Ugh - this is because we're calling run_tests.sh inside the container right and the tool-util client is coming from Galaxy then even though we've got it available to Planemo as a package. We could call it from outside the container like we do with ephemeris or something right? There is already a ton of progress in that direction...

I can work on some of thing - just want to make sure I understand the problem.

mvdbeek commented 4 years ago

Ugh - this is because we're calling run_tests.sh inside the container right and the tool-util client is coming from Galaxy then even though we've got it available to Planemo as a package.

I don't think that is the issue, run_tests.sh runs on the host, i've written this for the --biocontainers flag.

planemo test A.xml B.xml ...

will trigger the copying once for each tool, let me fix that and then we can see how much of a performance hit that is ? That should be fixed in any case and I'm sorry I didn't do this yet.

2) the test data having a symlink outside the tool directory and 3) containers being used for tests - right?

I guess, but is it worth breaking the isolation we get with https://github.com/galaxyproject/planemo/pull/988 ? When I looked at this I thought the only viable alternative to https://github.com/galaxyproject/planemo/pull/988 is staging with pulsar, but that seems just as expensive ?

jmchilton commented 4 years ago

I don't think that is the issue, run_tests.sh runs on the host, i've written this for the --biocontainers flag.

I see - I was wrong clearly. But Planemo can see the data - it could just upload it as files instead of test data paths. This is how it used to work - isn't there just some flag we can use to not assume the data is next to Galaxy 😆. I feel like we parameterized it that way - I'll try to figure that out.

I guess, but is it worth breaking the isolation we get with #988 ?

I don't get what you mean by isolation - why is isolation good in this context? I guess I'm worrying about like correctness issues but I can't come up with a counter example.

We will just keep iterating on the concept as it is - thanks for #1037

mvdbeek commented 4 years ago

it could just upload it as files instead of test data paths. This is how it used to work - isn't there just some flag we can use to not assume the data is next to Galaxy 😆. I feel like we parameterized it that way - I'll try to figure that out.

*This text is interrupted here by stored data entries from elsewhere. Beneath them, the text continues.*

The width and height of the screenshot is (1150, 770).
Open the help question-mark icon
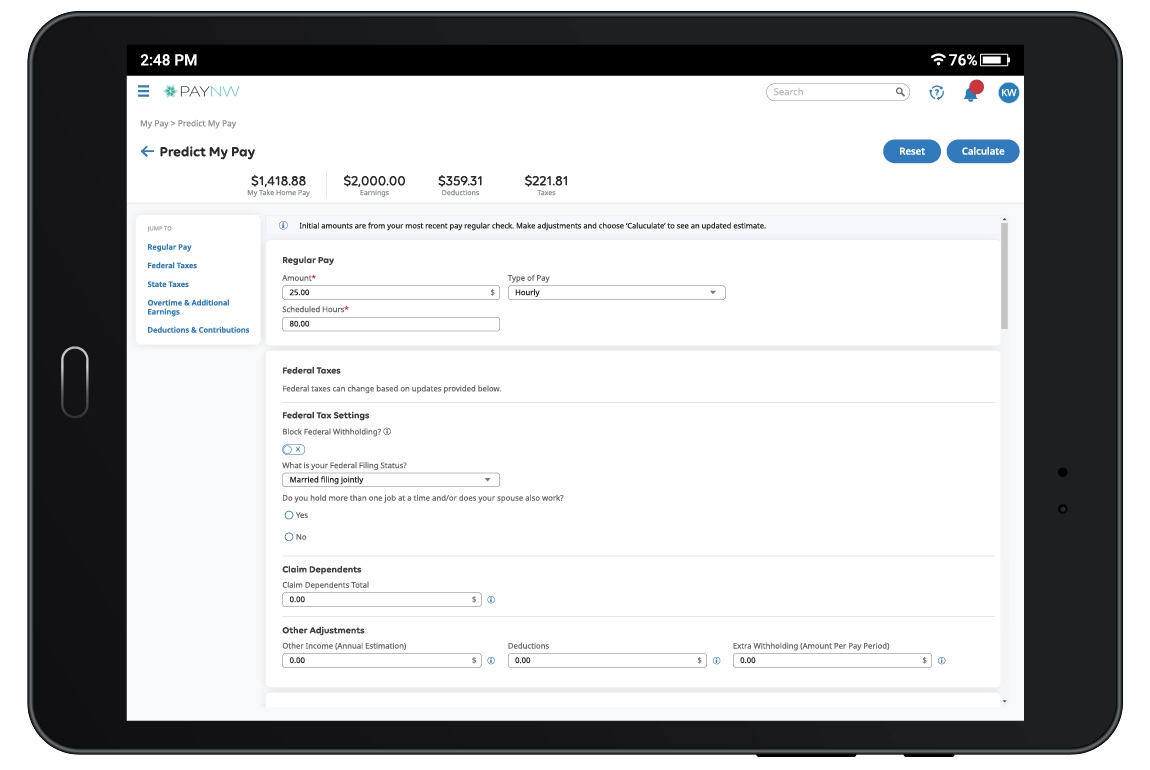[x=937, y=92]
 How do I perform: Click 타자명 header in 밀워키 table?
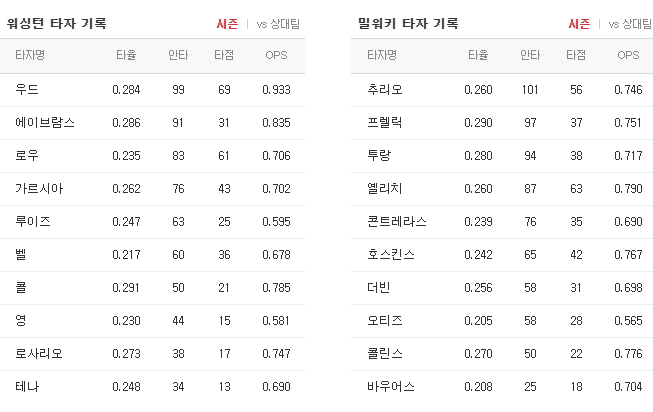click(x=382, y=55)
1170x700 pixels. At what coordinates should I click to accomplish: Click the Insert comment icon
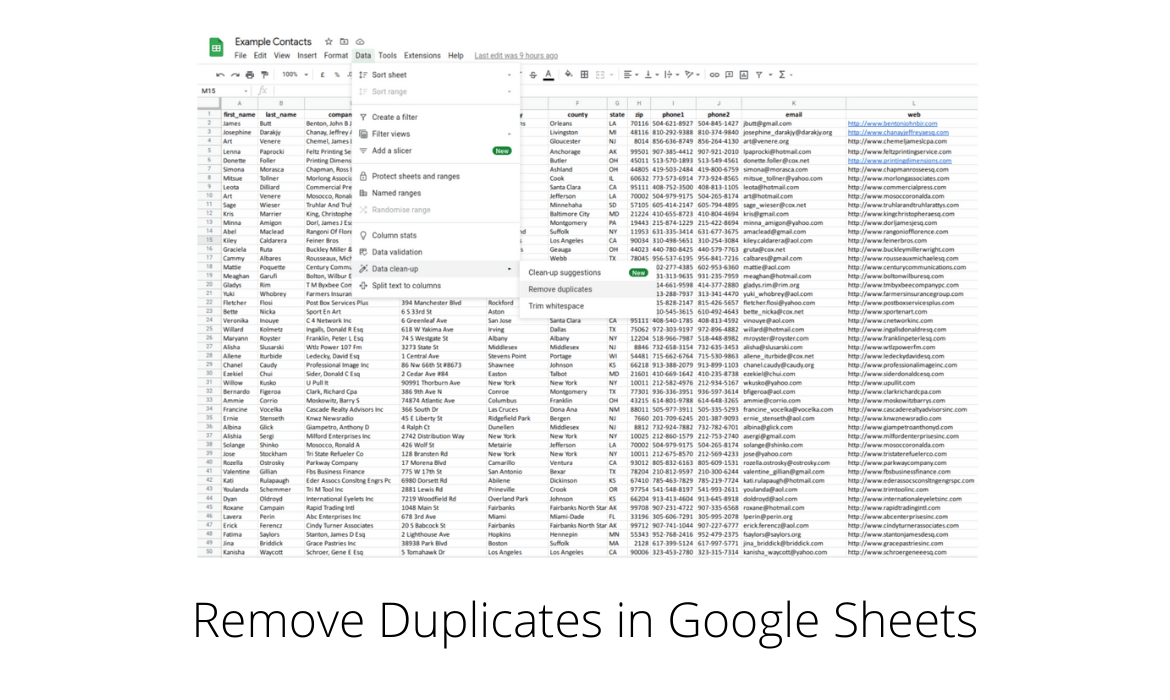[x=729, y=75]
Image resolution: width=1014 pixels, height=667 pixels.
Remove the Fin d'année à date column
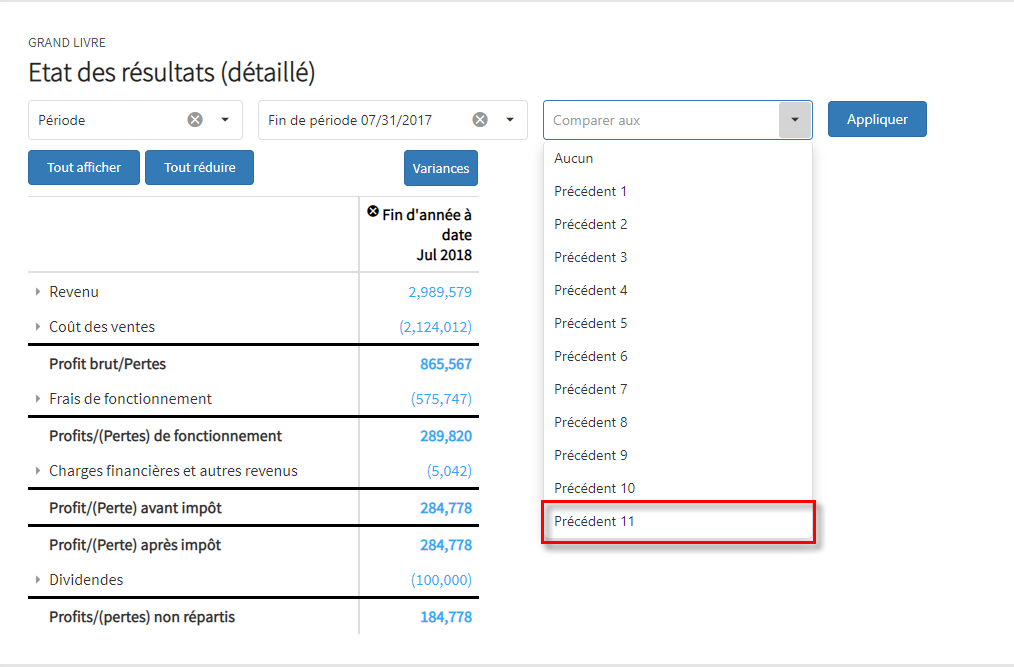(x=373, y=212)
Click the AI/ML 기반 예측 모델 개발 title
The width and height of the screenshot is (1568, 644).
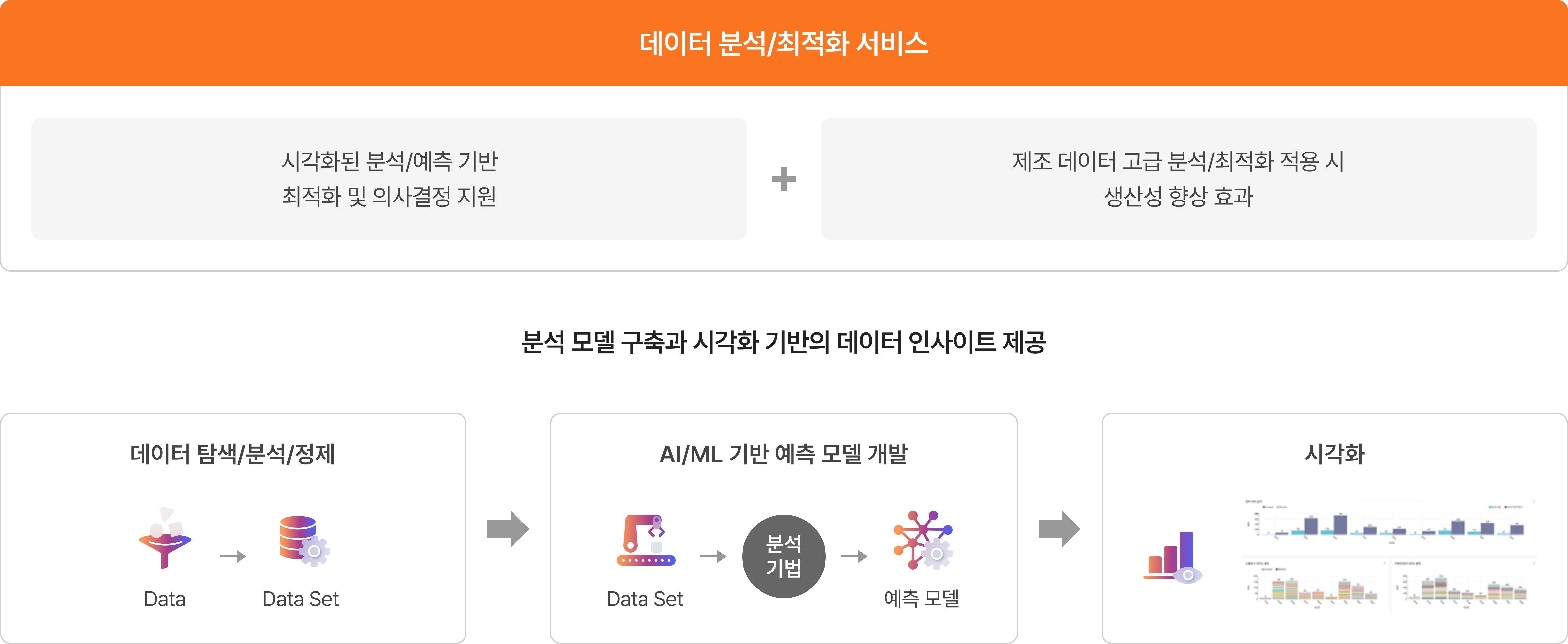[x=783, y=454]
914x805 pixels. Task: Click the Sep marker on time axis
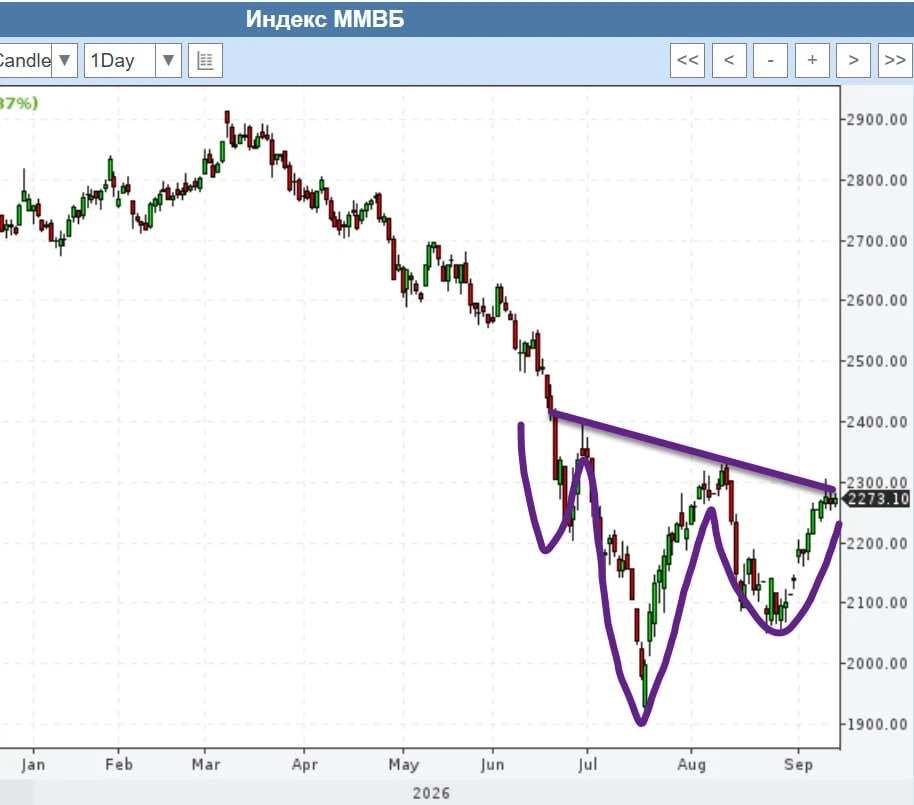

That would work! But now that I try to remember the context, I think this was data referenced from a tool_data_table_conf.xml.test file ... ?

I don't get what you mean by isolation - why is isolation good in this context? I guess I'm worrying about like correctness issues but I can't come up with a counter example.

I was thinking of --update_test_data and data managers writing directly to the test data dir ... which is arguably a bug.